Misty · February 17, 2010 at 2:15 pm
‘The 999 system came about via the Metropolitan Police in London as they found that their Police Stations were being overrun either by visitors to the station alerting them to emergency situations or trying to phone them in the growing trend of using the new invention, the telephone. Not every one could remember or knew the telephone number of the local Police Station. In November of 1927 the general public in London were advised ” if you have an emergency dial 0″. When the operators answers ask for the service you require. The Metropolitan Police maintained this service till 1934 then they introduced their Information Room with the famous number of Whitehall 1212. Where all emergency calls ended up. Emergency calls via telephone kept increasing and telephone operators were unable to identify emergency calls from other operator service calls.
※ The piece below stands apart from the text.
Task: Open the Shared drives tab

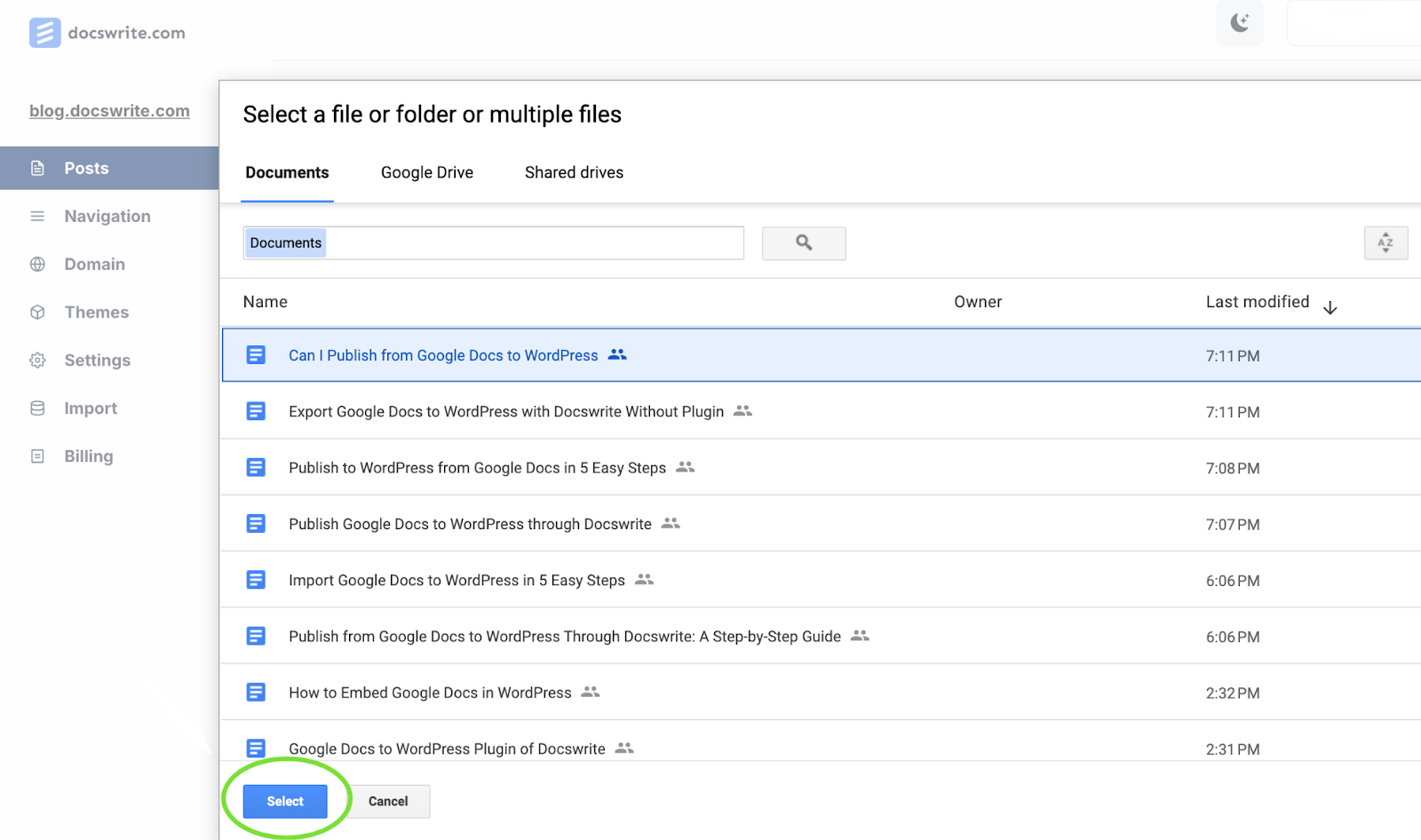Action: click(x=573, y=172)
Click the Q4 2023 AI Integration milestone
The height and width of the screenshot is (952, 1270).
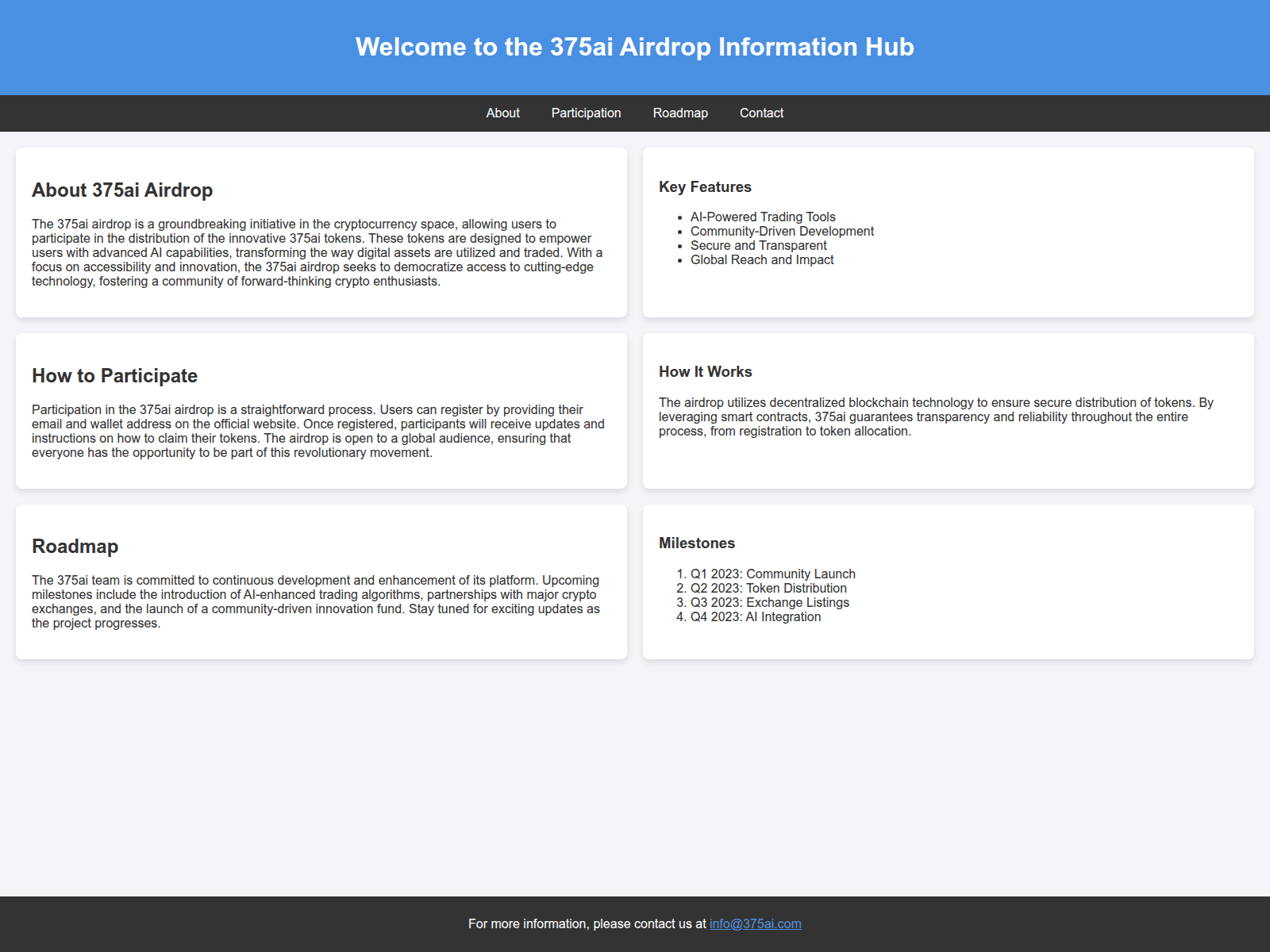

As is normal a disaster of some description was required to prompt government action. In November of 1935 a fire occurred in London in which five people died, in the inquiry which followed it became apparent that a system was required that alerted telephone operators to emergency calls. A parliamentary Committee called the Belgrave Committee examined the problems and set up various experiments in London. A great deal of discussion took place between the Home Office, the Police and Post Office. It was decided not to use 111 as this number can be dialled by phones which are faulty. 12 was not a good idea as at that time any one wanting a number on the 12 exchange would be barred because of the emergency calls. The same could be said for 222, this would have closed a big exchange in London and that could not happen.
999 was used because the numbers could be remembered easily, that they were all at the same end of the dial. It was relatively simple to convert coin boxes to accept 999 calls with out charge. The 999 system open in London in July 1937, it was 1938 before it reached Glasgow. It was the first service of its type in the world’
Well you did ask – Misty x
Admin comment by Mr Angry · February 17, 2010 at 5:13 pm
Yes, we did ask, I suppose.
Love the idea of an emergency call being placed by running to the nearest police station!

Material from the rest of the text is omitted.